#### Dataset entries ####

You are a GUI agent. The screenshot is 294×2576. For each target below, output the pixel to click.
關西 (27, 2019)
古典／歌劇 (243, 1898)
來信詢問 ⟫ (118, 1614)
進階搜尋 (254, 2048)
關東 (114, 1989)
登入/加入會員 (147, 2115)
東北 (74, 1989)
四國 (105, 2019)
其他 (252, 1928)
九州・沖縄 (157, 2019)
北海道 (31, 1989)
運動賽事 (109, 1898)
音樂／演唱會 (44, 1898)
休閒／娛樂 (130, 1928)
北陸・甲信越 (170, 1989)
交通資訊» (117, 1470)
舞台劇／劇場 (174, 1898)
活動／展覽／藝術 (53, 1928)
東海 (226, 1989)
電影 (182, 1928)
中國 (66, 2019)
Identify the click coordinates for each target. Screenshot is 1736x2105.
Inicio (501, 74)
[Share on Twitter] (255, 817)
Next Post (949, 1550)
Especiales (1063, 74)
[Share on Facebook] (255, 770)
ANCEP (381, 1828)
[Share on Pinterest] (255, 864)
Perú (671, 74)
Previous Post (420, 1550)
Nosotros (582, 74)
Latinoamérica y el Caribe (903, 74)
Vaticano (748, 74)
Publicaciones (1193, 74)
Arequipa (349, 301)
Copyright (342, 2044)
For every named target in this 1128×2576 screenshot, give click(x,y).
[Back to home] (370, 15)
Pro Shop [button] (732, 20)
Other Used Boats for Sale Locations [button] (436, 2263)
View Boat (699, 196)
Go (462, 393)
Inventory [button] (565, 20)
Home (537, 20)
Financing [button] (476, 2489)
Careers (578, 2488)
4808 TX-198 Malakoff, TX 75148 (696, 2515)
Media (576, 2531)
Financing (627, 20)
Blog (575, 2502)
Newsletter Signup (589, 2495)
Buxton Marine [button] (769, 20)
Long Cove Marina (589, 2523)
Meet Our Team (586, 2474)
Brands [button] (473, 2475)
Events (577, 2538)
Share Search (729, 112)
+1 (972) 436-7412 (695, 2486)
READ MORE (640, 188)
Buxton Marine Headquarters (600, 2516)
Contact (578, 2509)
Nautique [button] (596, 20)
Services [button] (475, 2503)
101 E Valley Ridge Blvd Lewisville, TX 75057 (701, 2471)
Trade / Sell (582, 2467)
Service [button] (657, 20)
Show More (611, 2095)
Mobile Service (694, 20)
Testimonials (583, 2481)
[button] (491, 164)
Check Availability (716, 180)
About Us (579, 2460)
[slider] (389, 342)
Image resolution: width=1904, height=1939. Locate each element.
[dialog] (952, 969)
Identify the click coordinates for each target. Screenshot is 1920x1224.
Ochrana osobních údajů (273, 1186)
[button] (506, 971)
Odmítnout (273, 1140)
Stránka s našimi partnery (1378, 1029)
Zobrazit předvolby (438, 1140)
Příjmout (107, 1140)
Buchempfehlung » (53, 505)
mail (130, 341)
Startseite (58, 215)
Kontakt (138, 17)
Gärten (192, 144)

####

## Aim of the task
From the records above, return each line that includes "Buxton".

## Task output
Buxton Marine [button] (769, 20)
Buxton Marine Headquarters (600, 2516)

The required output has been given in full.